January 18, 2006 at 7:45pm by Alan Nelson

"Looking to the future," but not as I think you mean. When the tech bubble burst many AOL/Time Warner merger critics clammed up because Steve Case's decision to buy buy some tangible equity suddenly looked smart. When clicks crash, bricks have some value. It's only one man's opinion, but I see the dMarc acquisition as a hedge.

January 19, 2006 at 11:30am by Alex Osterwalder

Google knows a lot about people simply by analyzing what people search for. Have a look at Google Zeitgeist and you'll understand that they know what's going on:

http://www.google.com/press/zeitgeist2005.html

By knowing these kind of trends they could expand to a range of offline businesses beyond readio simply because they understand the signs of the time. But that might not be their business model. However, knowing that Google heavily relies on data when making business decisions I doubt this move is not part of a clear strategy...

January 19, 2006 at 1:59pm by Joe

I think Google is looking toward the future of both the Radio advertising market and the online market (podcasts and such).

I think Google's advertising is much less profile based as it is content based and think that may transfer well to other markets. They could indeed revolutionize radio advertising if they could place contextually relevent ads in a talk show.

It will be a fun couple of years as we discover Google's advertising prowess.

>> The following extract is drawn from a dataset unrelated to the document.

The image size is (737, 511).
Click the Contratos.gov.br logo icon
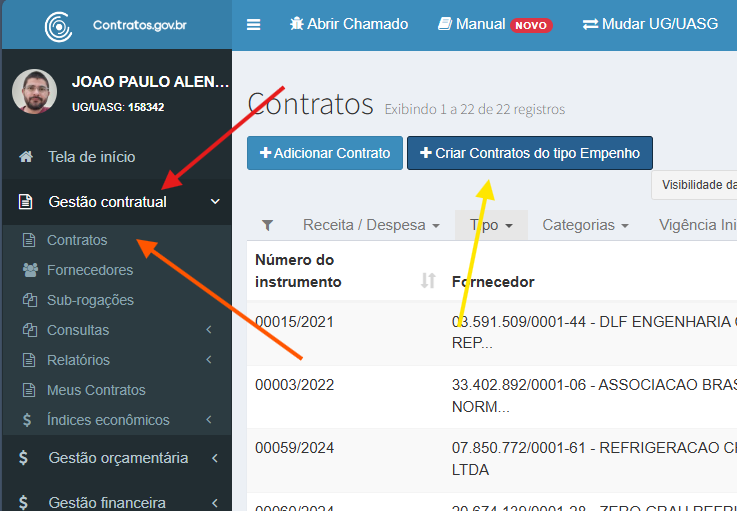59,26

January 20, 2006 at 11:01am by Patrick McLean

While commecial radio terribly obsolecent right now - the medium of audio is not. To paraphrase a famous copywriter, "People don't listen to radio, the listen to what interests them, and sometimes it's radio."

The filter that commerical radio puts on content isn't very interesting - so people don't listen. But the place in our lives that audio fills, be it in the car or in earbuds, is clearly growing.

As a semi-reformed copywriter and creator of radio advertising, I don't think traditional :30 and :60 ads are going to work anymore. But interesting content in an audio format - well, why can't that work? And how do you incoporate a commercial mesage in that content? Be it music or spoken word.

Bravo to Google for taking the bull squarely by the horns. And good luck. Radio, audio and the internet is surely typified by my favorite Chinese Curse: May you live in interesting times.